------ Texto extraído ------
O processo criativo de SANTO FORTE - parte 2

By Eduardo Albuquerque - 11/04/2015



NO ÚLTIMO EPISÓDIO: Marc falou sobre o percurso para que "Santo Forte", a primeira série brasileira original da AXN, entrasse em produção e também sobre como, especialmente para ele, um gringo radicado no Brasil há 15 anos, a natureza da escrita para TV se fez vital na hora de alcançar um resultado satisfatório. Além de uma pesquisa intensa, ele contava com uma poderosa arma: a sala de roteiristas!

Confira a segunda parte da entrevista agora:

Como era sua Sala de Roteiristas?

Nossa sala foi um pouco esquizofrênica. Logo depois da pesquisa aí no Rio, parecia que ia pintar um patrocínio para facilitar a produção em Salvador. Originalmente eu tinha dois destinos para o show; Rio de Janeiro e Salvador. Eram dois ambientes que eu achava que encaixavam com o espírito da história.  

Pela coisa toda da umbanda... 

Na verdade, hoje em dia, olhando mais friamente, eu acho que encaixaria em qualquer cidade do Brasil. De Porto Alegre até Manaus. É uma coisa muito brasileira. Mas eu vi o mais óbvio, pela questão religiosa, Bahia e Rio. Mas enfim... ia rolar este patrocínio, então eu trouxe um colaborador da Bahia e comecei a formar minha equipe pensando nisso. Só que pelo caminho acabou não dando certo essa história e voltamos para o Rio. Tinha muita re-escrita.  

Quem tava no seu time definitivo? E como era o ciclo de quebra de histórias e produção dos roteiros?
------ Dados extraídos ------
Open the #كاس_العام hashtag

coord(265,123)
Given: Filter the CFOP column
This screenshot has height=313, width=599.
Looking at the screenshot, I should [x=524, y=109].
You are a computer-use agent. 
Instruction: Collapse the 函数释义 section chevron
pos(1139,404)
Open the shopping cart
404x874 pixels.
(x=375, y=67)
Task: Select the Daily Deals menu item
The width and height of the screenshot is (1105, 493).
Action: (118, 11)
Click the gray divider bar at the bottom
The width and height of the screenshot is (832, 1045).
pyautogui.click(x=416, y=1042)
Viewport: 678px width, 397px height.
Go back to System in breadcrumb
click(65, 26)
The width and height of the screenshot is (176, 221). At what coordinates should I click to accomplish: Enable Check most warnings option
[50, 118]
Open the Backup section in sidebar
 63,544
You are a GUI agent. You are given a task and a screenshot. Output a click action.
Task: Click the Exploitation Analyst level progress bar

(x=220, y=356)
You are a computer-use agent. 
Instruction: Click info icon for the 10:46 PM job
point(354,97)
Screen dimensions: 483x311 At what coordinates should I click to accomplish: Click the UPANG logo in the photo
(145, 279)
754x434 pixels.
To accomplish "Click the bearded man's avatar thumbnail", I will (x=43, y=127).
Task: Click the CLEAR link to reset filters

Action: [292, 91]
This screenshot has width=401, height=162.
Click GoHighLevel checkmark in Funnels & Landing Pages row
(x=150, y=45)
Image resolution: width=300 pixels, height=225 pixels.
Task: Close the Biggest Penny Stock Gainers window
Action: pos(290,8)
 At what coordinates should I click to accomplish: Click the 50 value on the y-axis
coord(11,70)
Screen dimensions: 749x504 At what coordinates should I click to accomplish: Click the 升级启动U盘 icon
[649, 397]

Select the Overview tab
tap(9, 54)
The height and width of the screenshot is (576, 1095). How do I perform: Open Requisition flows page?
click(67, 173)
------
* _Requisitos_
1. De acordo com a entrevista sobre Santo Forte, há quanto tempo Marc vive no Brasil?
2. Liste todas as cidades mencionadas na entrevista sobre Santo Forte.
3. Segundo a entrevista sobre Santo Forte, por que Marc trouxe um colaborador da Bahia para a equipe?
As linhas não têm nenhuma relação com a entrevista.

* _Respostas_
1. Há 15 anos.

2. Rio de Janeiro, Salvador, Porto Alegre e Manaus.

3. Parecia que ia sair um patrocínio para facilitar a produção em Salvador. Por isso Marc começou a formar a equipe pensando nessa possibilidade.